--- START ---
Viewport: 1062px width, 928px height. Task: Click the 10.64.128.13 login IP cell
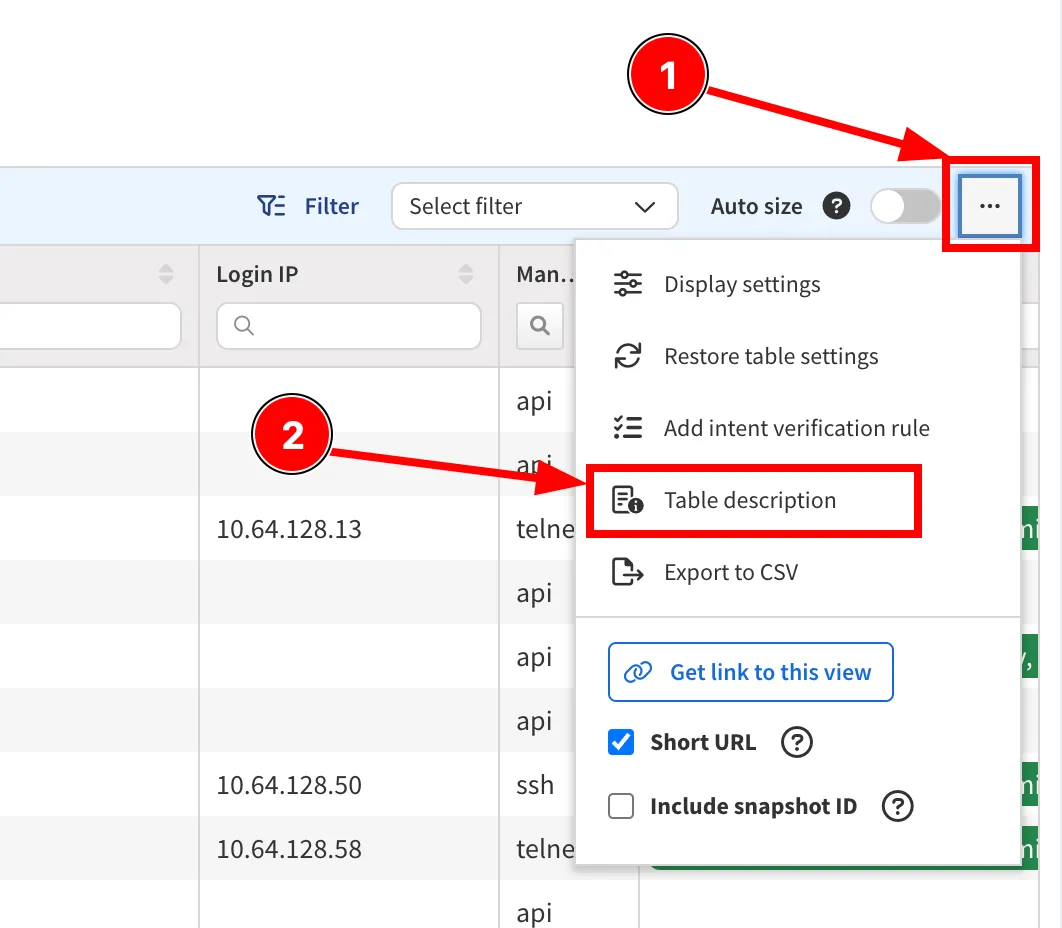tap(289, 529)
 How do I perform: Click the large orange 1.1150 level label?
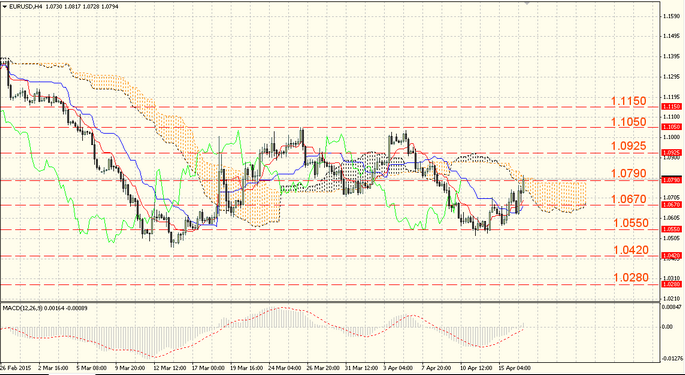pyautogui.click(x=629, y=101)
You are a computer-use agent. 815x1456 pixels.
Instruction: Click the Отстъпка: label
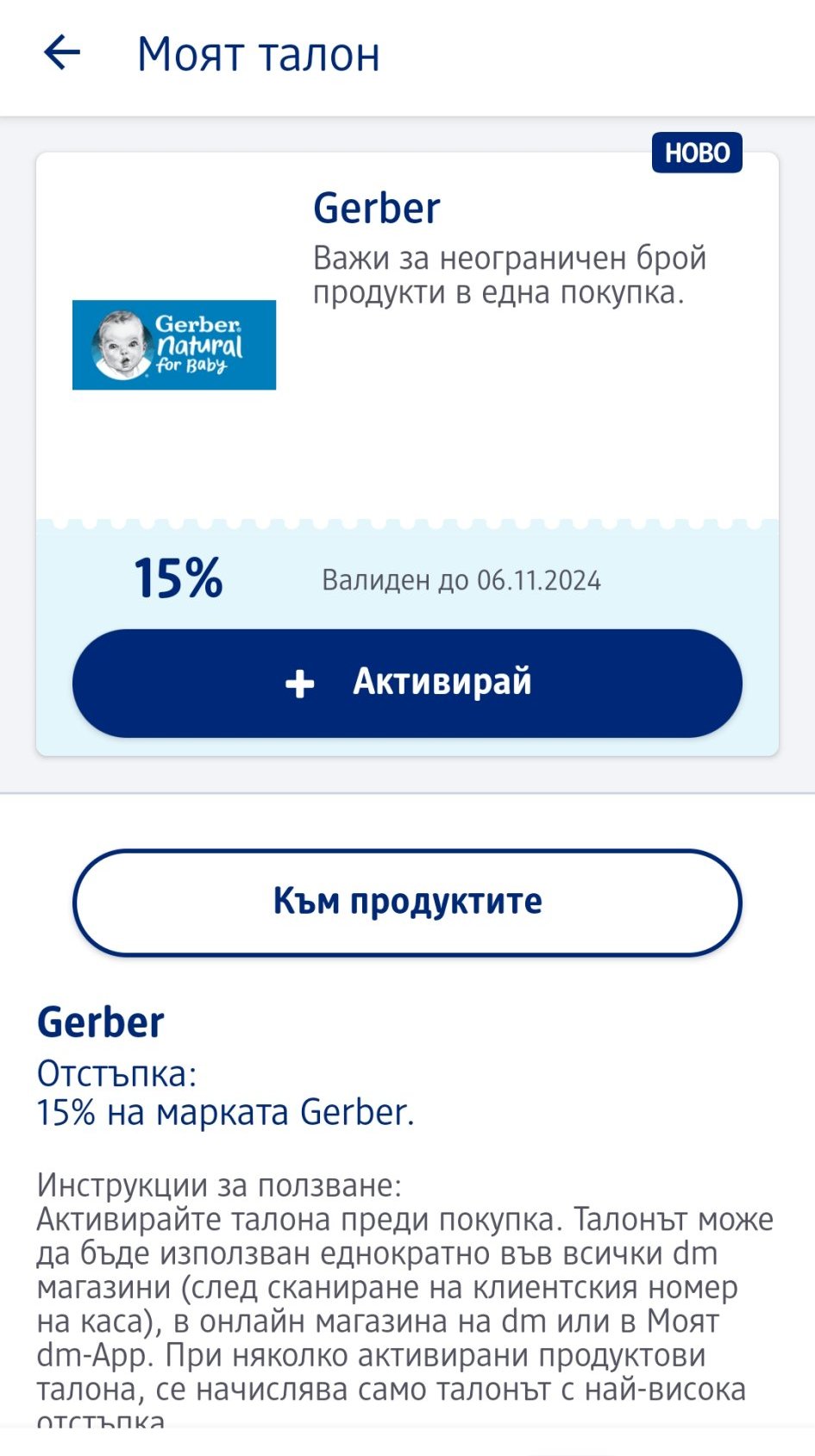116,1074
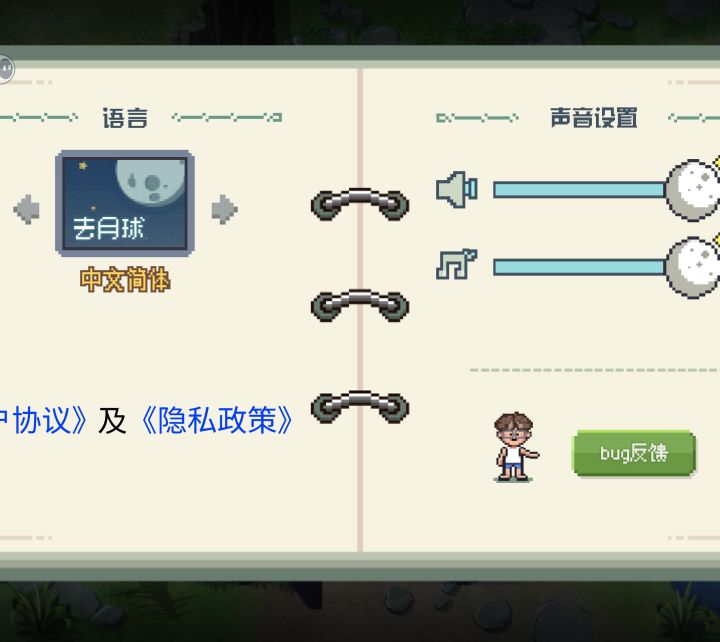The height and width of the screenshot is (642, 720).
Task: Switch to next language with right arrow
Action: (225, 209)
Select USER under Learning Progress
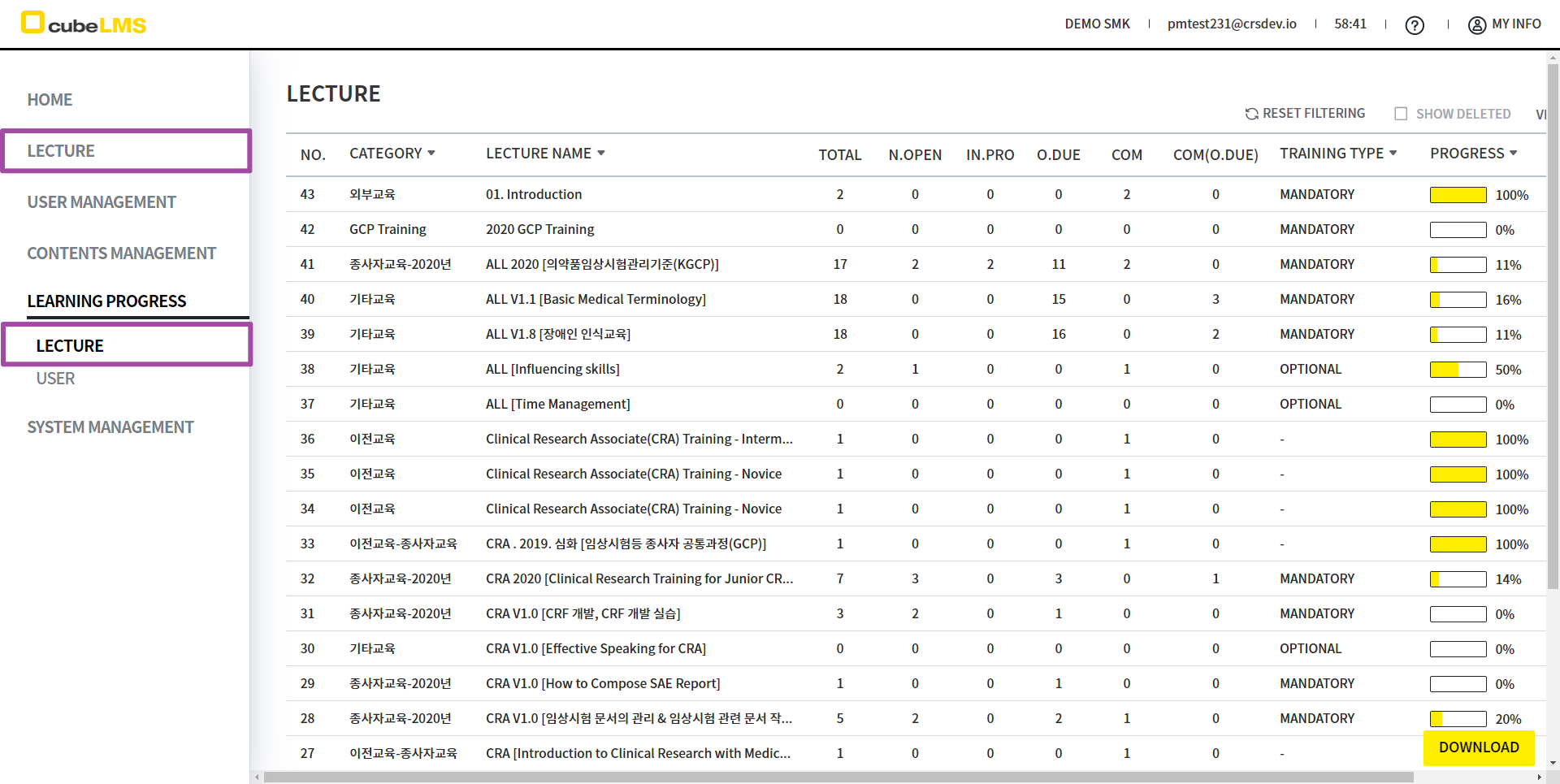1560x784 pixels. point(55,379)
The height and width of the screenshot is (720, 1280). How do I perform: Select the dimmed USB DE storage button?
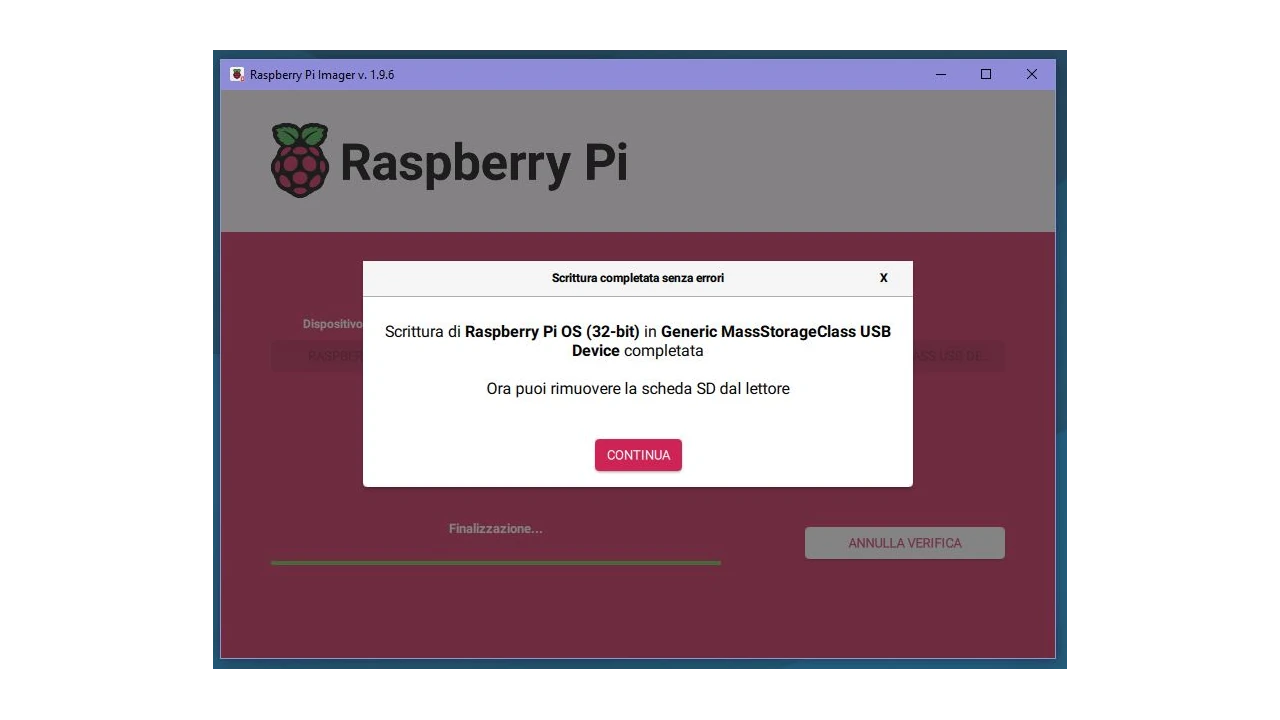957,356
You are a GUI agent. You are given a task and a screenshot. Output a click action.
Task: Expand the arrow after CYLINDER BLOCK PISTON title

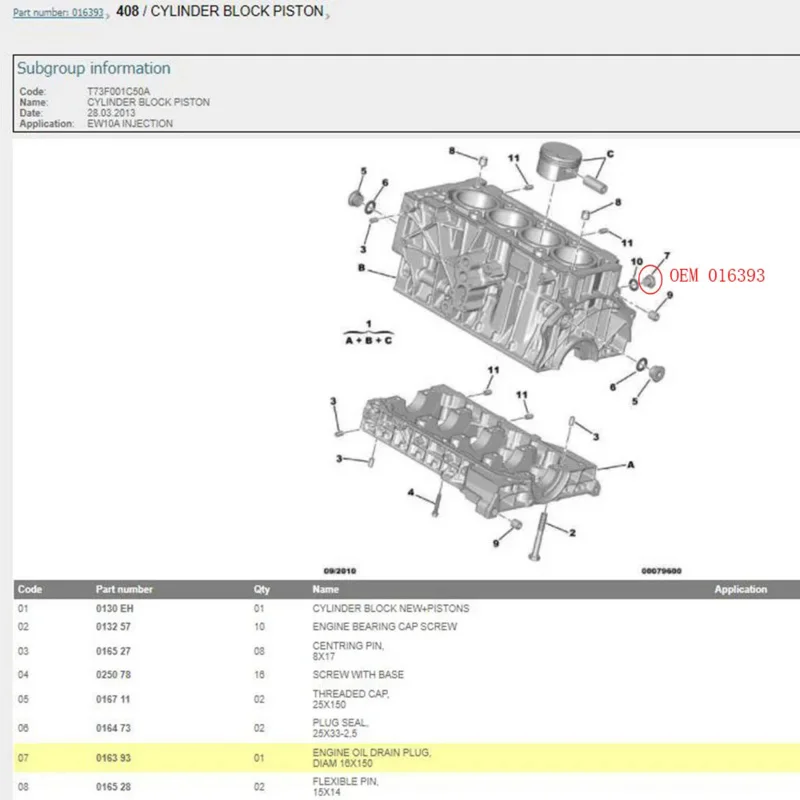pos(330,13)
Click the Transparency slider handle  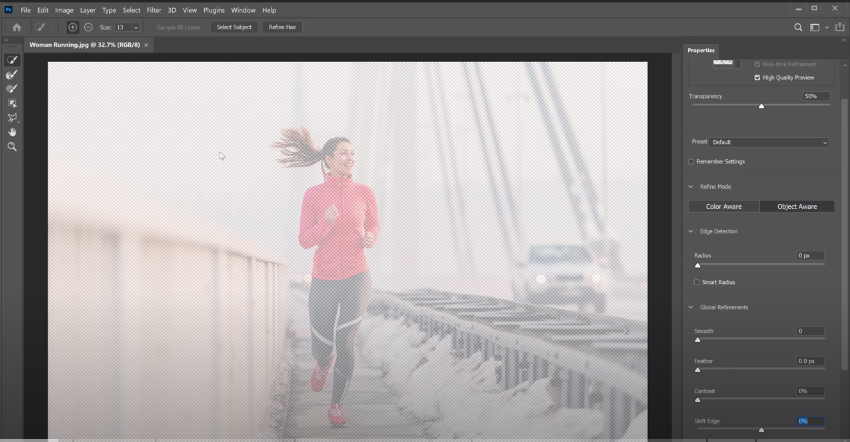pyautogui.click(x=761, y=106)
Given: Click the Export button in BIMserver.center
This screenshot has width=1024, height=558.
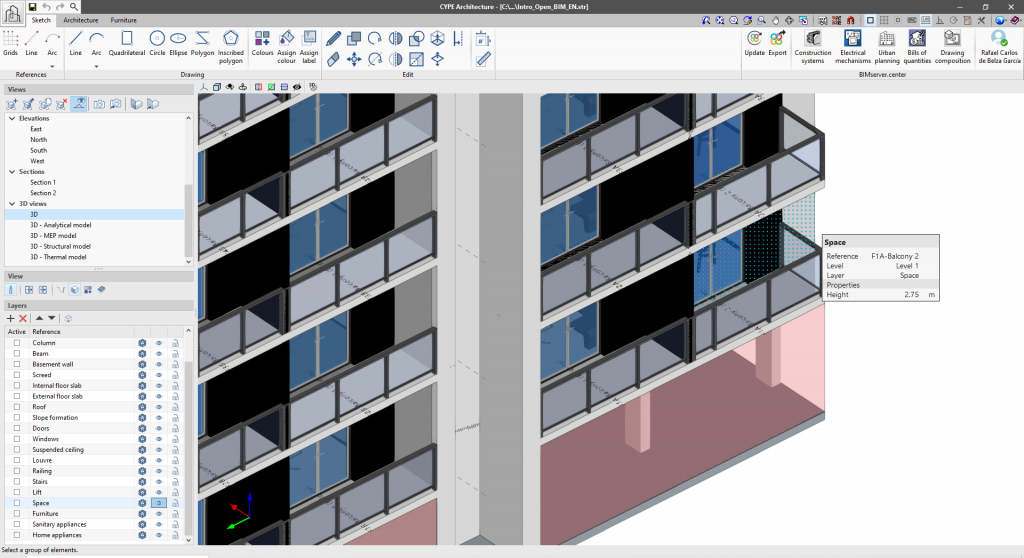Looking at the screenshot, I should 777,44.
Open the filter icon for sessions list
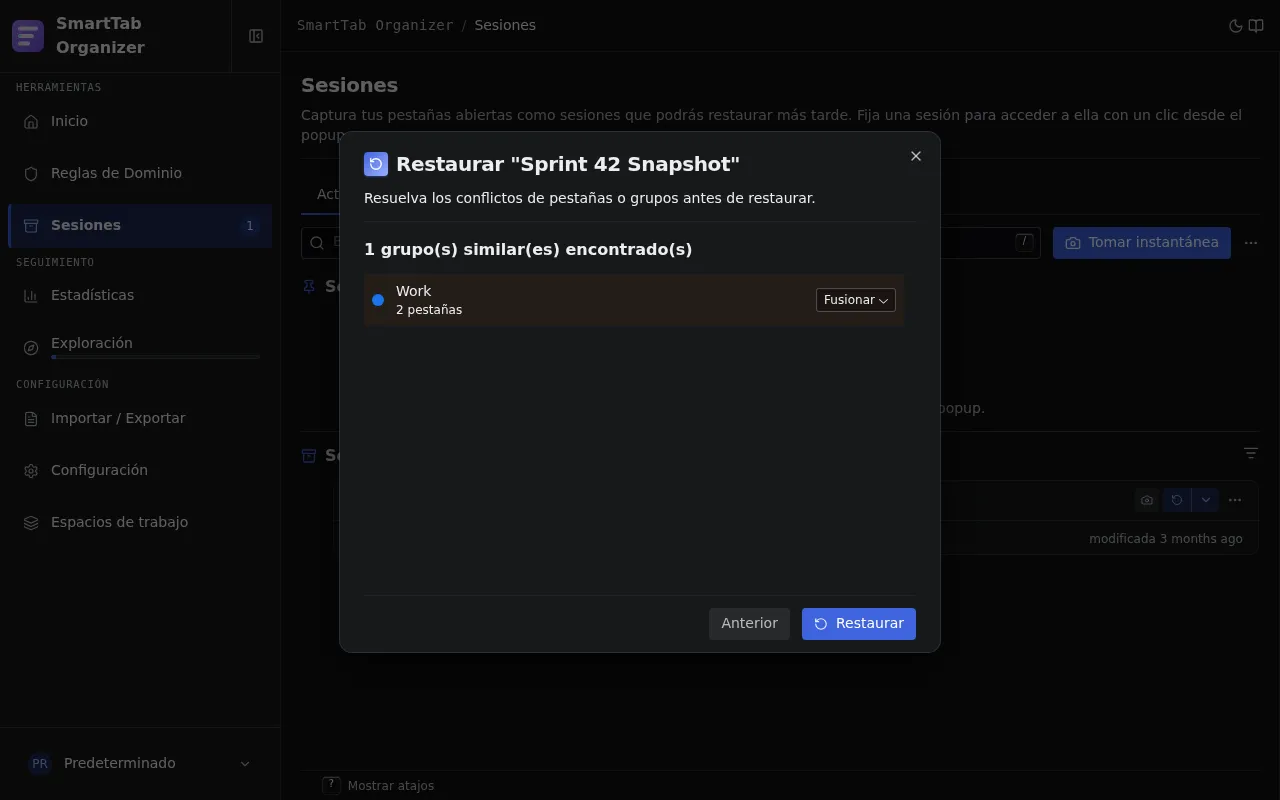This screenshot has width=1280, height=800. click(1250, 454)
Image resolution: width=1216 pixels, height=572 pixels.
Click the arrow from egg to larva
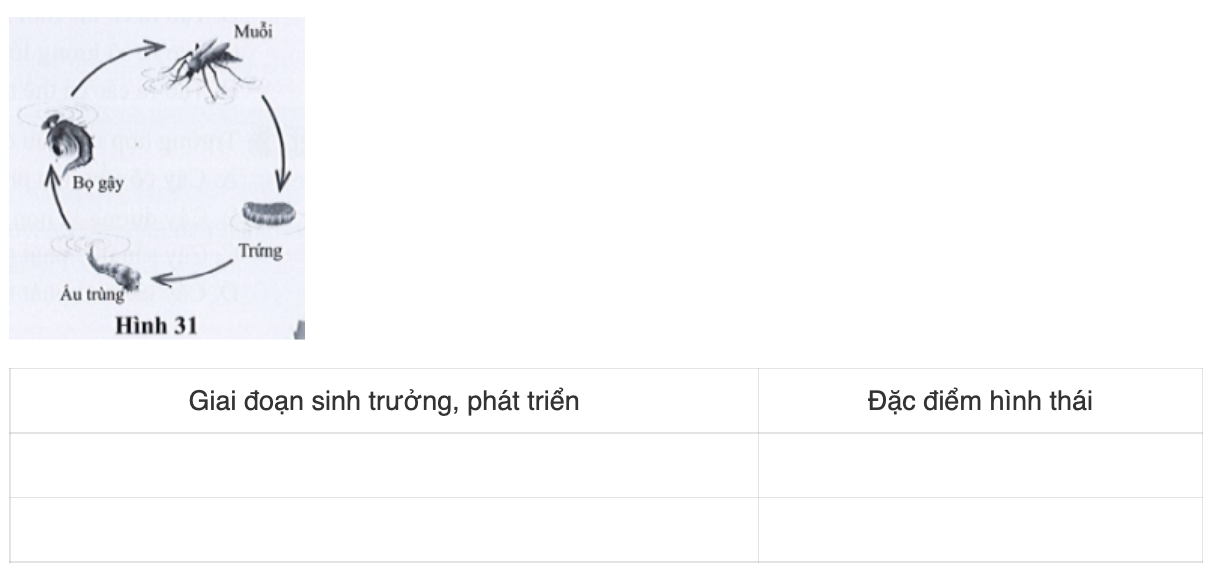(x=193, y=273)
--- END ---
■ **What this task involves**:
If a line of the listing above contains "agent", pick it out and copy it.

■ **Answer to this task**:
You are a computer-use agent. 815x1456 pixels.
You are a GUI agent. You are given a task and a screenshot. Output a click action.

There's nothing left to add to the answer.